Material shown:
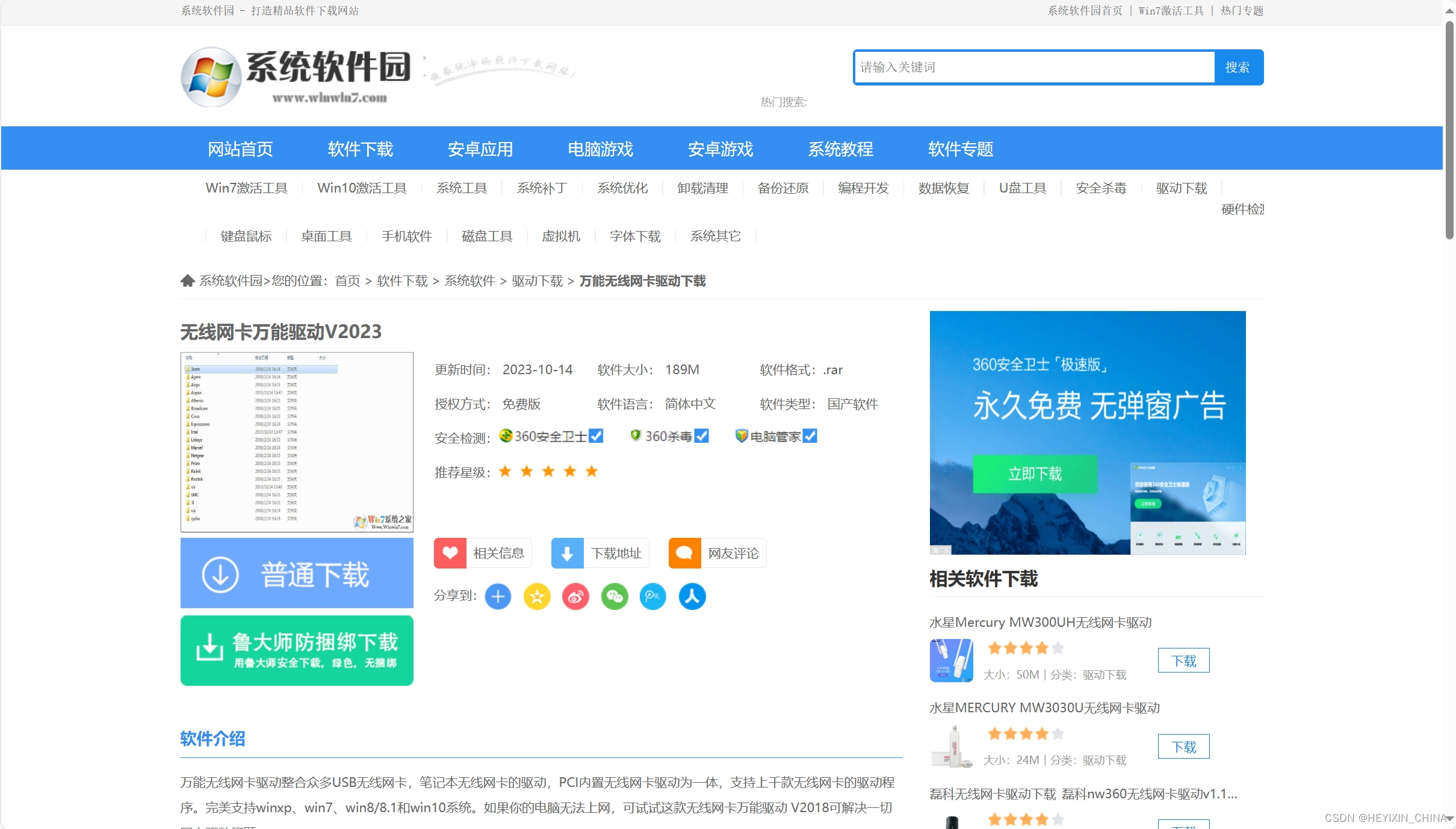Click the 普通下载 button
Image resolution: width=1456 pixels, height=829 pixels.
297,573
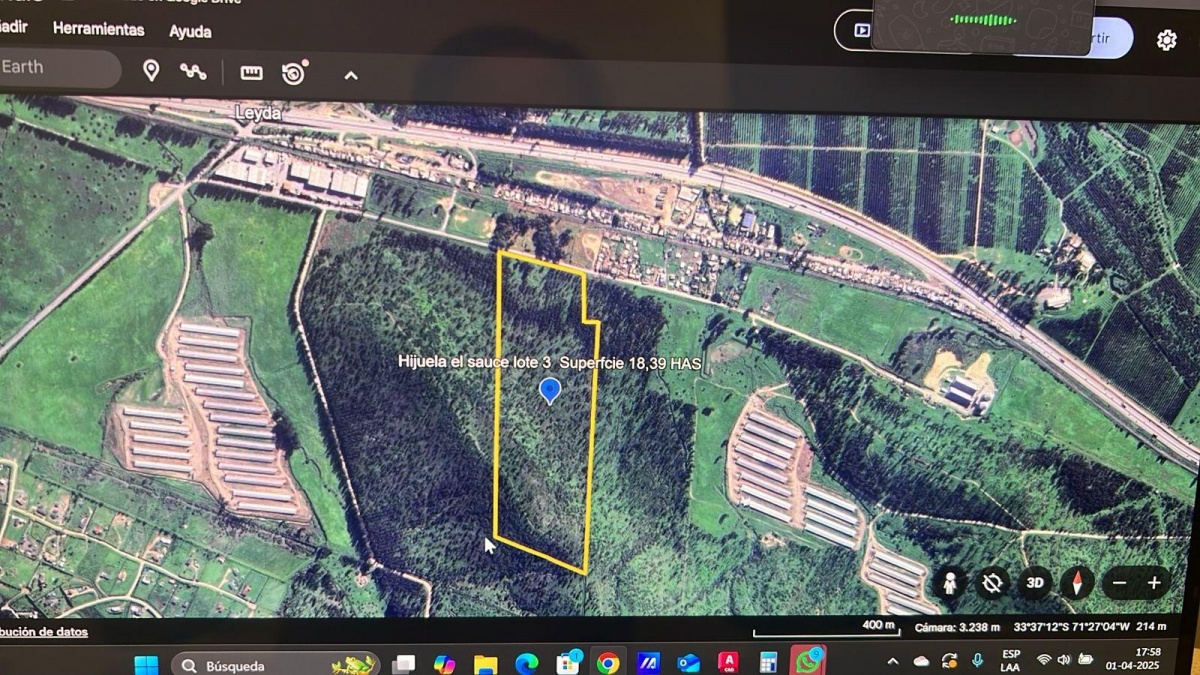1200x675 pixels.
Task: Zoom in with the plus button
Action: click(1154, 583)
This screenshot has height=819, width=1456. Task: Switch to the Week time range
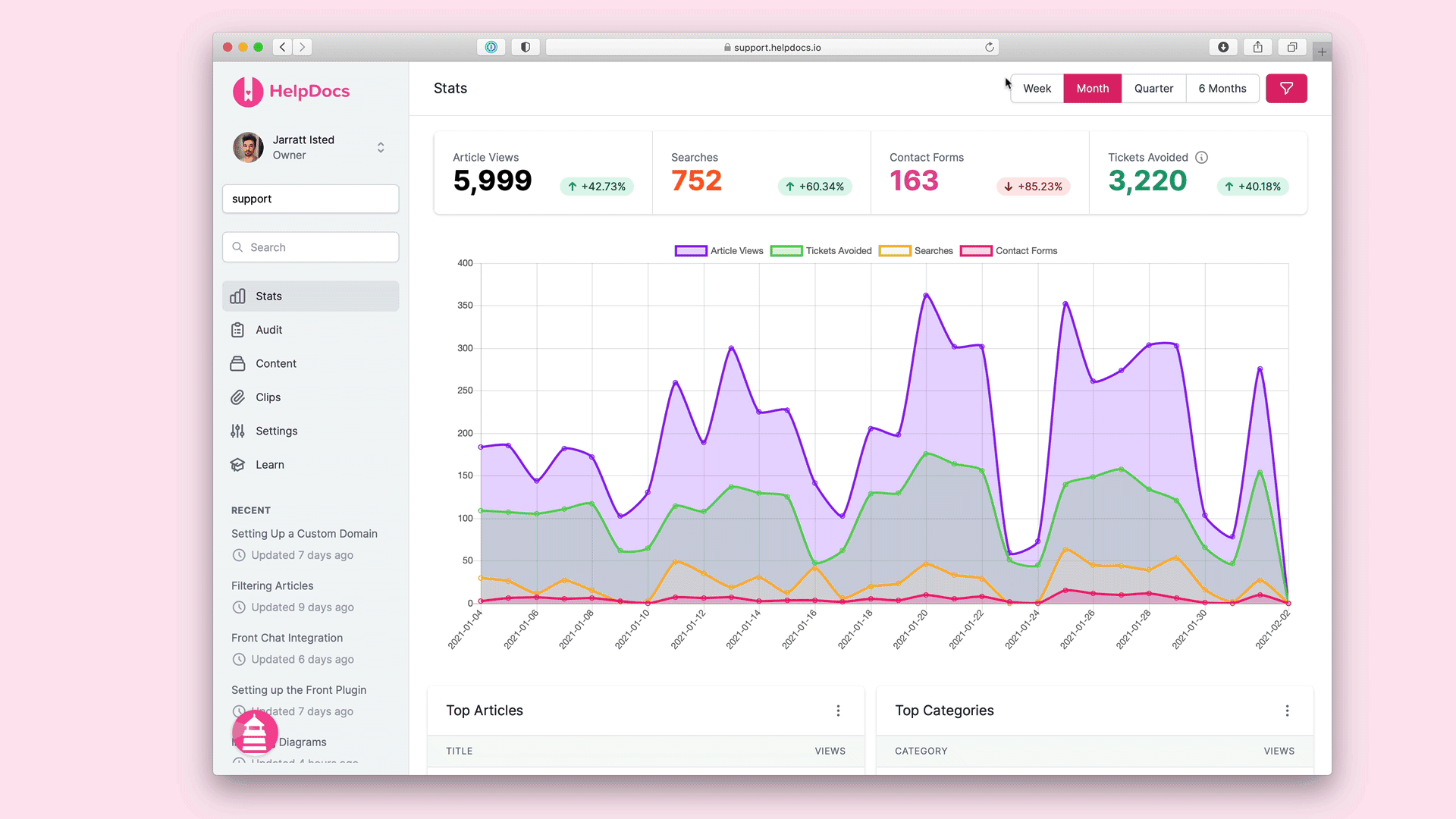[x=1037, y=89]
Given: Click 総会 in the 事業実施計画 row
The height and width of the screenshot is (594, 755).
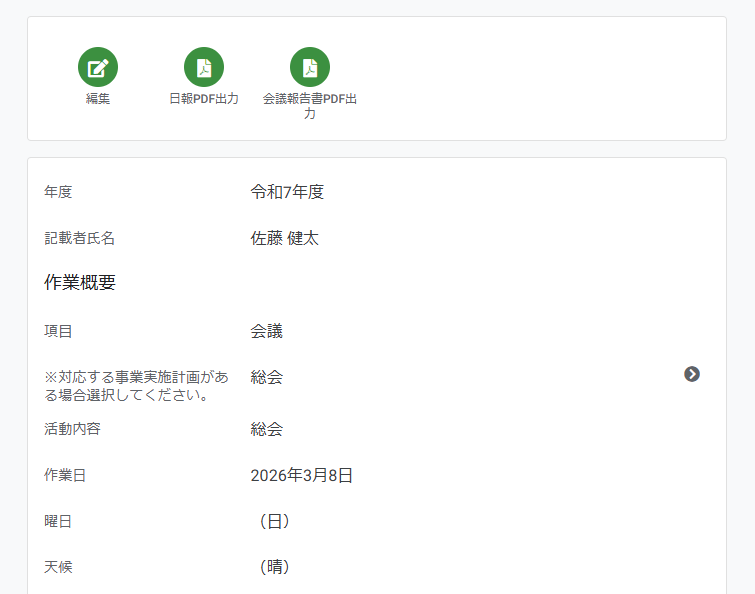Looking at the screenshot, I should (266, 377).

Exercise brief: Print every line of the material above word for word, leaving out the pictures.

Worked solution:
Click the 普通下载 button
Image resolution: width=1456 pixels, height=829 pixels.
297,573
1200x675 pixels.
Task: Zoom in with the plus button
Action: click(1154, 583)
This screenshot has height=819, width=1456. Task: Switch to the Week time range
[x=1037, y=89]
Given: Click 総会 in the 事業実施計画 row
The height and width of the screenshot is (594, 755).
Looking at the screenshot, I should (266, 377).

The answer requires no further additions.